# TASK GOAL:
What you give back should be only the lines from the one holding "How do I perform: Toggle" through the final line of the records, each reproduced exactly.

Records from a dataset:
____________________
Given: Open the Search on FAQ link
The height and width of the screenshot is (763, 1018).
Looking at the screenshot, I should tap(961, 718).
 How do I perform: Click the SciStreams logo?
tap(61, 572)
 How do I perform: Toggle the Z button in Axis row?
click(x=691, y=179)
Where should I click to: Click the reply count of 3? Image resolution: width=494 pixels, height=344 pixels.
____________________
# THE COMPLETED TASK:
 How do I perform: Toggle the Z button in Axis row?
click(x=691, y=179)
Where should I click to: Click the reply count of 3? Image resolution: width=494 pixels, height=344 pixels.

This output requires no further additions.